◆ Extrait du texte:
****************

Il aura fallu un rêve américain, une révolution française et une centaine de millions d’euros pour faire de la Roma la favorite dans la course au Scudetto. Et ce mardi soir, la Louve affronte Manchester City en Ligue des Champions. Histoire d’une résurrection.

Il paraît que tous les chemins mènent à Rome. Pourtant, voici treize ans que le Scudetto n’a plus trouvé la route du stadio Olimpico. En 2001, Fabio Capello emmenait Batistuta, Cafu et un Totti déjà capitano sur le toit de l’Italie. Depuis, il y a toujours eu la Vieille Dame ou une milanaise pour empêcher Il Bambino d’Oro d’ajouter un deuxième titre de champion à son palmarès. Mais cette saison pourrait bien être la bonne. Grâce aux dollars américains, au « Mourinho français », à un noyau qui donne le vertige, et peut-être un peu grâce à Antonio Conte.

Avant le départ inattendu de son Mister, la Juventus était une nouvelle fois la favorite à sa propre succession. Renforcée en profondeur sans perdre ses stars Pogba et Vidal, la Vieille Dame était déjà sur la voie d’un quatrième Scudetto consécutif. Mais Antonio Conte a claqué la porte, las de voir débarquer des Morata quand il demandait des Alexis Sanchez. En perdant Conte, la Juve a laissé filer son coeur, sa tête et son vice. Comme si Vidal, Pirlo et Chiellini étaient partis d’un seul coup. Il n’en fallait pas plus pour propulser la Roma sur le devant de la scène.

****************

◆ Données fournies:
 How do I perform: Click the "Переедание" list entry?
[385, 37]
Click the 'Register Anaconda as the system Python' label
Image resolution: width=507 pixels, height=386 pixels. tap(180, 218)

****************

◆ Consigne A:
Dans le texte sur la Roma, quel entraîneur a mené le club au titre de champion d'Italie en 2001 ?
◆ Consigne B:
Recopiez le passage du texte sur la Roma compris entre « Il aura fallu » et « Histoire d’une résurrection. », ces deux bornes incluses.

◆ Résultat A:
Fabio Capello.

◆ Résultat B:
Il aura fallu un rêve américain, une révolution française et une centaine de millions d’euros pour faire de la Roma la favorite dans la course au Scudetto. Et ce mardi soir, la Louve affronte Manchester City en Ligue des Champions. Histoire d’une résurrection.